# [Extracto del texto]
Últimas tropelías en el insti

Ahí van los enlaces que os llevarán a cotillear que se cuece -o, mejor dicho, qué "cocemos" mis alumnos de la ESO y yo- últimamente en el IES Joan Ramis i Ramis de Mahón.

sábado, 29 de noviembre de 2014

El rayo de luna


Para Xavi G., mi lector más entusiasta,
capaz de leerme hasta cuando no escribo.

            Sorprendentemente mi último artículo en esta misma sección, titulado “It’s English time!”, ha provocado una halagadora avalancha de comentarios en mi blog (que aprovecho, entre otras cosas, para “prolongar” la vida de los artículos que publico en el Menorca). La mayoría de estos comentarios hablan sobre la crisis, con la que mi artículo apenas tenía relación, pero que todo lo cubre con su opaco velo. El primero, sin embargo, que es de una antigua compañera del cole, otra profesora de lengua y literatura, no versa sobre la crisis, sino sobre algo mucho más divertido. Transcribo un significativo fragmento a continuación: “Definitivamente, tenemos gustos literarios diferentes. ¡Con lo que molan las hermanas Brontë! ¿No me negarás que esos páramos ingleses no son también una típica estampa otoñal? :D”. A lo cual respondí: “¡Lo cortés no quita lo valiente! Heathcliff es uno de los grandes tíos buenos de la Historia de la Literatura anglosajona y yo lo vi primero, aunque sólo sea porque tengo más años. ;-P”.

# [Líneas facilitadas]
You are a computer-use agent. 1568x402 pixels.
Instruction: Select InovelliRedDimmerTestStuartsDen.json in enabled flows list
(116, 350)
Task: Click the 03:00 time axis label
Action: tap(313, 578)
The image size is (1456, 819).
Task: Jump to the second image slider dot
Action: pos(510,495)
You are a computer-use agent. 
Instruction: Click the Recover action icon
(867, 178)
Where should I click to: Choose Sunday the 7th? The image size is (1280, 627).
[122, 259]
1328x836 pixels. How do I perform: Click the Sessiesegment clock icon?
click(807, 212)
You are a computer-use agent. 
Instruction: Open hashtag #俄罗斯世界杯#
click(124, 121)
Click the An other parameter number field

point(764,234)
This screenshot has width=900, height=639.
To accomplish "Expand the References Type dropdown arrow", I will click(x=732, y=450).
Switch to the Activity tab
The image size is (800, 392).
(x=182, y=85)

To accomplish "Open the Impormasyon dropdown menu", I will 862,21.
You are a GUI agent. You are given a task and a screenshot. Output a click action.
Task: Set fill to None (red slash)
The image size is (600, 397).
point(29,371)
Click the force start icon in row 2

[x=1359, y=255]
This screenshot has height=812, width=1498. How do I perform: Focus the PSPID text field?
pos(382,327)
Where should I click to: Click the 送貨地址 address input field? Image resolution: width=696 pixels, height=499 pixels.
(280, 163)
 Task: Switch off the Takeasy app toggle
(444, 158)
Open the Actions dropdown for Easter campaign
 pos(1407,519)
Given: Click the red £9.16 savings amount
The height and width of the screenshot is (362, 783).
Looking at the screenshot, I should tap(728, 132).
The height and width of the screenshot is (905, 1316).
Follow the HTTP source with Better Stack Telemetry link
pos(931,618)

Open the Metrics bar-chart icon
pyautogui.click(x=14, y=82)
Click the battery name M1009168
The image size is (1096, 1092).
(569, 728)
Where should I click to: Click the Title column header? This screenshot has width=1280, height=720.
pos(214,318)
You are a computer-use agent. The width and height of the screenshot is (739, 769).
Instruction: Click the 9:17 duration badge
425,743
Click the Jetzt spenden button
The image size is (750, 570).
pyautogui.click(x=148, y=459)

# [Tarea]
Responde en el extracto a estas preguntas, cada una en su propia línea y con la misma marca:
(a) ¿En qué instituto dan clase la autora y sus alumnos de la ESO?
(b) ¿Qué fecha aparece justo antes del título «El rayo de luna»?
(c) ¿Cómo se titulaba el último artículo de la autora en esa misma sección?

# [Respuesta completa]
(a) En el IES Joan Ramis i Ramis de Mahón.
(b) Sábado, 29 de noviembre de 2014.
(c) “It’s English time!”